I love my David Austin garden roses! My florists and wedding clients love them too. They smell divine and add just the right cottage garden touch to a wedding bouquet. Since I don't use pesticides on the farm I've had a hard time with Japanese beetles decimating the flowers. Roses are magnets for the little buggers! Last year I didn't get one salable stem. It was so heartbreaking to watch as the beetles snacked on my prize blooms. This season I was determined not to stand by and watch the wholesale slaughter of my roses. Luckily the roses put on their first flush of blooms early in June before the beetle season. The adult beetles emerged from the soil right on schedule the last week of June. The feeding frenzy promptly began. However I don't have nearly as many beetles this year as last. After studying the life cycle of the beetle I hatched my devious plan.
In July, female beetles spend 2–3 weeks laying up to 60 eggs each in the soil. The eggs hatch about 2 weeks later. These first-stage grubs feed on roots for most of August. The grubs are small, feeding close to the surface, and vulnerable to biological insecticides. At this time. spraying beneficial nematodes (Heterorhabditis bacteriophora) into the soil in August helps control populations considerably. In early spring I applied milky spore powder to the soil which helps kill grubs before they pupate and become resistant. Round two with more nematodes begins in two weeks.
The nematodes and milky spore need a few years of consistent application to give maximum beetle control. Meanwhile, I still have a problem with adult beetles eating my roses. Hand picking helps but I have too many roses and too little time to hand pick more than once a day. I needed a better solution fast. I use organza bags for potpourri and bath salts. They are tightly woven and have a cinch tie. I tied these 4X5 inch bags around my rose buds and hoped for the best.

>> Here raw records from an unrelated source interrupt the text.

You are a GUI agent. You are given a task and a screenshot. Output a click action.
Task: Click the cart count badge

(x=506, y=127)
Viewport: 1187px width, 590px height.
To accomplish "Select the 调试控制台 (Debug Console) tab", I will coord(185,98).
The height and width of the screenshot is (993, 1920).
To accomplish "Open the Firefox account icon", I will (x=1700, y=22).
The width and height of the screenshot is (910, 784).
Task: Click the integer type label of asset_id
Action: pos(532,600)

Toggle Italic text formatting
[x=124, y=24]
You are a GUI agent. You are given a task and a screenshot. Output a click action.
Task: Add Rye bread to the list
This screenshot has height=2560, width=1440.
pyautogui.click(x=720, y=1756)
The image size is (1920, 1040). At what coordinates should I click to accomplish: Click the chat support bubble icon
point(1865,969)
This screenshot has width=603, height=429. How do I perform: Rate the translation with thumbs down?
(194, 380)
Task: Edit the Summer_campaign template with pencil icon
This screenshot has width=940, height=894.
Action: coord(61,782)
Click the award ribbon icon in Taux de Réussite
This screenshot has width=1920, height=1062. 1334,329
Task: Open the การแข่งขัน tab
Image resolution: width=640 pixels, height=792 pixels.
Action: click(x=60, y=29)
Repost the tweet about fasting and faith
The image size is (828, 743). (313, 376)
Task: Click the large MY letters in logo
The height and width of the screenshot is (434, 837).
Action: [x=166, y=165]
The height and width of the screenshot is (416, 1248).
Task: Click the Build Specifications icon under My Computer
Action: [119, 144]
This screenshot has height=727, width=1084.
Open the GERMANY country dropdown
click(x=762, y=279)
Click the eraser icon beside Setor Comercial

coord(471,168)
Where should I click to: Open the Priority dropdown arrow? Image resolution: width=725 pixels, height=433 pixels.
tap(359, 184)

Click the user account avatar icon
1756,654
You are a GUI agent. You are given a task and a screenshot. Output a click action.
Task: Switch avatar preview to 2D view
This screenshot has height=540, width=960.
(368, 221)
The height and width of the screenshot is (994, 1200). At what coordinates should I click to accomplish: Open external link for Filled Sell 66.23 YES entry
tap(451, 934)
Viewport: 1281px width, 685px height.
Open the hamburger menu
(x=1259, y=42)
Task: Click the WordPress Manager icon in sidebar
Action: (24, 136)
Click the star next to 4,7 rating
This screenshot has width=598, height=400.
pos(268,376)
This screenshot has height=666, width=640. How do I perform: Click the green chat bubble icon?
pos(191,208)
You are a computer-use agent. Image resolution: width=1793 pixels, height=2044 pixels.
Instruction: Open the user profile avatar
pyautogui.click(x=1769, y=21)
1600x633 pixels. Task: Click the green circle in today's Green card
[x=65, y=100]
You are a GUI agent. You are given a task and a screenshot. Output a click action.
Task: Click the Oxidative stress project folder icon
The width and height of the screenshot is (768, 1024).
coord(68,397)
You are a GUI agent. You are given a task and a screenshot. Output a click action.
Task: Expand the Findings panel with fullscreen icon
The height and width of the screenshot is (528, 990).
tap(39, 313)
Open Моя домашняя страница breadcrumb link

HA! IT IS WORKING!!! The beetles can't get to the flowers. Their mangy little legs get caught on the bags and I can pluck them off into their soapy water bucket when I have time. The bag trick isn't practical for those of you who grow thousands of roses. But if you have fewer than 100 bushes you might want to give it a try. The beneficial nematodes and milky spore will help control beetle populations no matter how many roses you grow.